§ **Materials provided**
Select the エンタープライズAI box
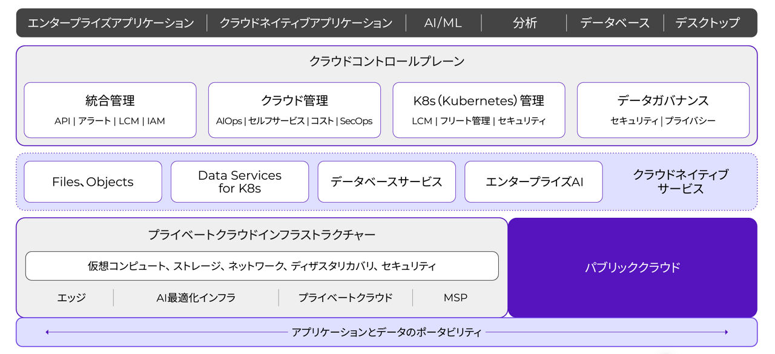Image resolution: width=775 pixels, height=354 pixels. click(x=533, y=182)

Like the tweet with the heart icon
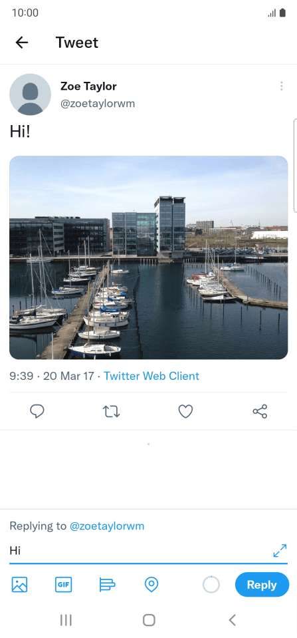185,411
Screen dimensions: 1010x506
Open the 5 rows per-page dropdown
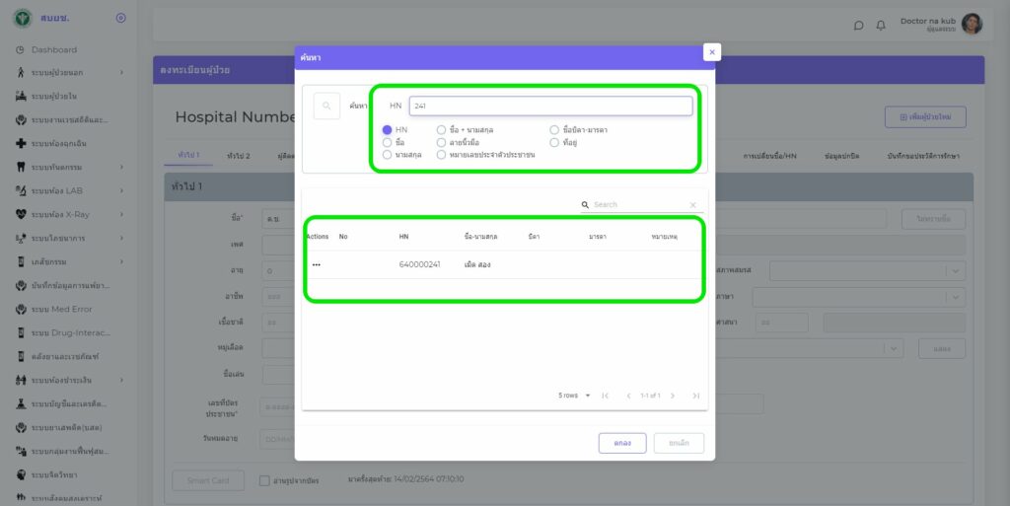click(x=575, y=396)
---
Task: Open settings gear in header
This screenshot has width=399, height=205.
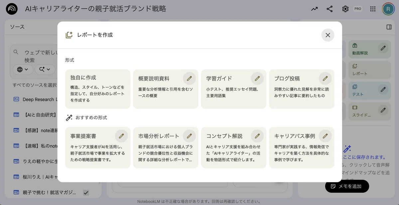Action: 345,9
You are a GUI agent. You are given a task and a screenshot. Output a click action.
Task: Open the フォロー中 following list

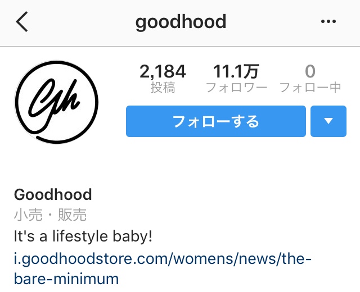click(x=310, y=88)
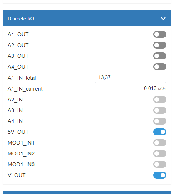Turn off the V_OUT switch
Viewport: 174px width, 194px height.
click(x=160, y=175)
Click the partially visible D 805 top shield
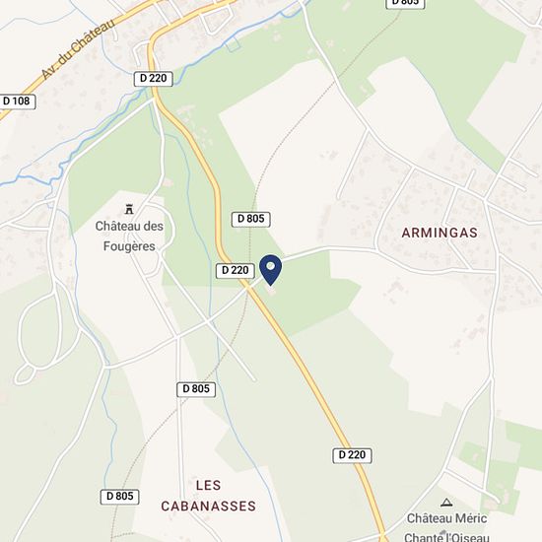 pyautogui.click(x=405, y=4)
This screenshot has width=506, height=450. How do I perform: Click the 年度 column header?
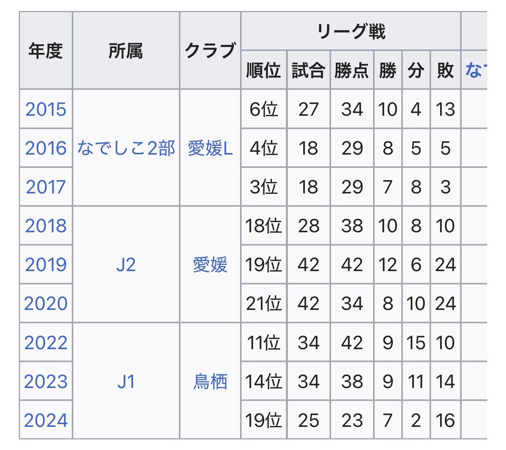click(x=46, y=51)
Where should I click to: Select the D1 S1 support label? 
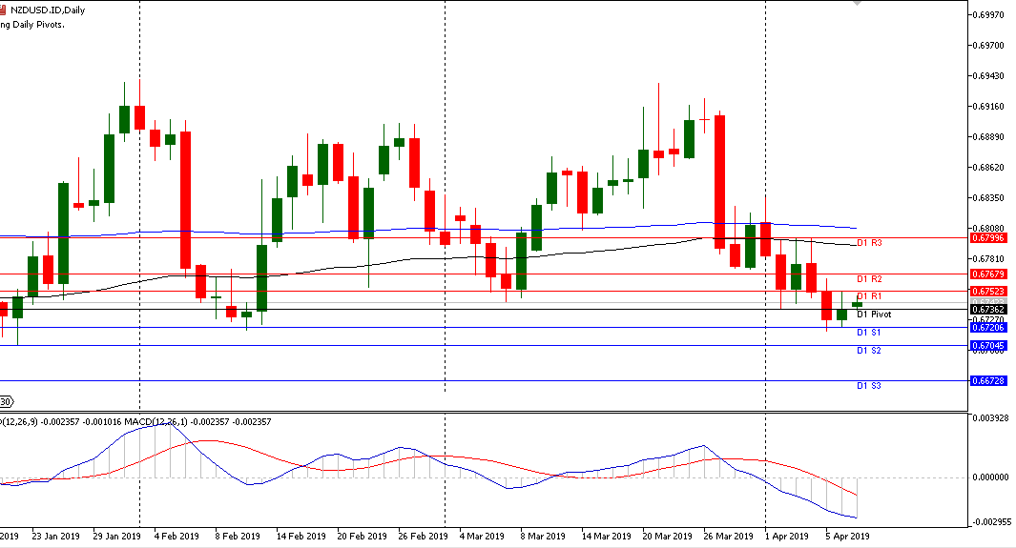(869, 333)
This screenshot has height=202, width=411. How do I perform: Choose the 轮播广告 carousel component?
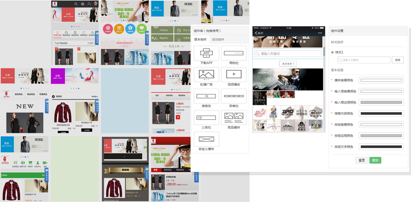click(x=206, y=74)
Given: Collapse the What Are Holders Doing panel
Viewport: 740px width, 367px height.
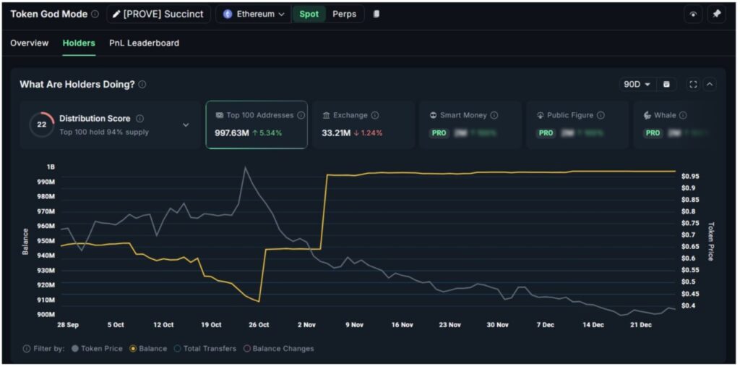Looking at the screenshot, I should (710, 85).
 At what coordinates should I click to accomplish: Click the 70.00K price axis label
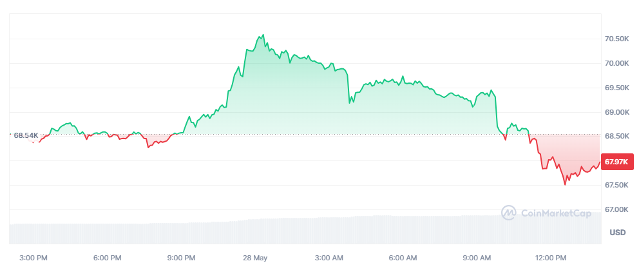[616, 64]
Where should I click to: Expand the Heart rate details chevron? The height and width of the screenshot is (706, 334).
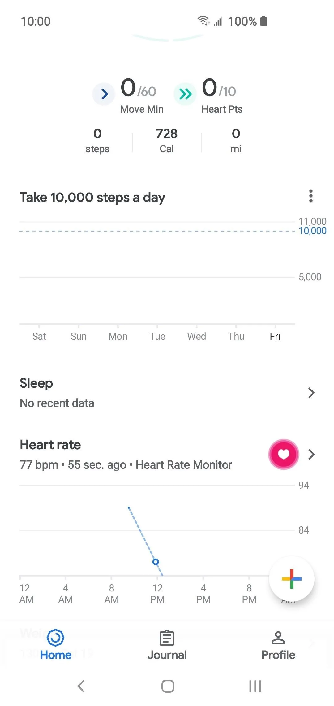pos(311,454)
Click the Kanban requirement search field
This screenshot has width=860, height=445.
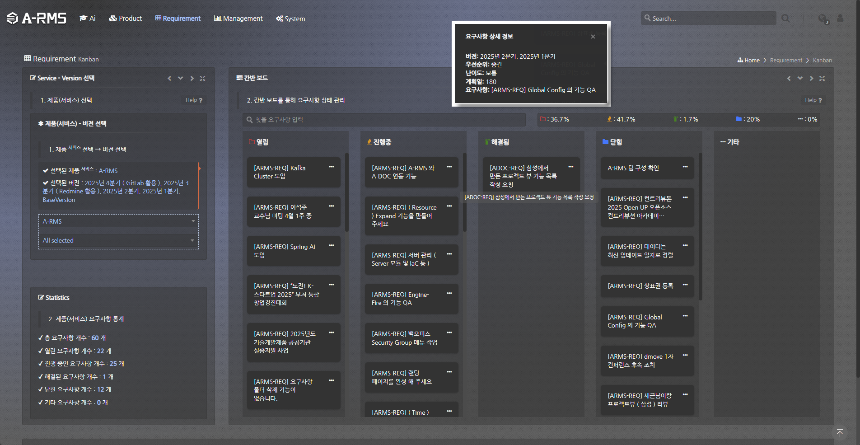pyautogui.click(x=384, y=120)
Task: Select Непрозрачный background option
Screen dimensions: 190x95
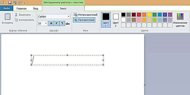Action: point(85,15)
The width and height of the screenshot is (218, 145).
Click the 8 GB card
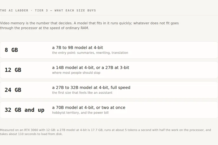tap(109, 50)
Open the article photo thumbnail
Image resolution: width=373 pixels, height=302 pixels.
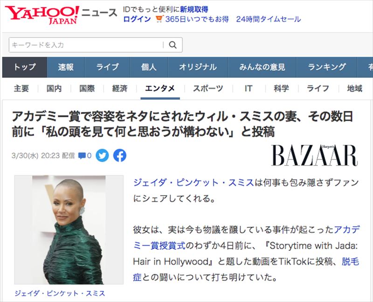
==
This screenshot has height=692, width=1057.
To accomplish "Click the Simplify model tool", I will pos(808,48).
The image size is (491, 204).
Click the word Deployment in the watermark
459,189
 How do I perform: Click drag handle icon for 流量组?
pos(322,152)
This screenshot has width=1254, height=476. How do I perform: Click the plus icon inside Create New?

§ **Work to complete**
Pictures excluded, give again exactly and only the lines of the material above from the line with "Viewport: 740px width, 367px height." through the line with "Open the article photo thumbnail".

§ **Completed task**
Viewport: 740px width, 367px height.
Looking at the screenshot, I should (710, 85).
 At what coordinates should I click to accomplish: Click the 70.00K price axis label
[616, 64]
Where should I click to: Expand the Heart rate details chevron? The height and width of the screenshot is (706, 334).
pos(311,454)
Click the Kanban requirement search field
This screenshot has width=860, height=445.
pyautogui.click(x=384, y=120)
Task: Select Непрозрачный background option
Screen dimensions: 190x95
Action: point(85,15)
The width and height of the screenshot is (218, 145).
Click the 8 GB card
tap(109, 50)
Open the article photo thumbnail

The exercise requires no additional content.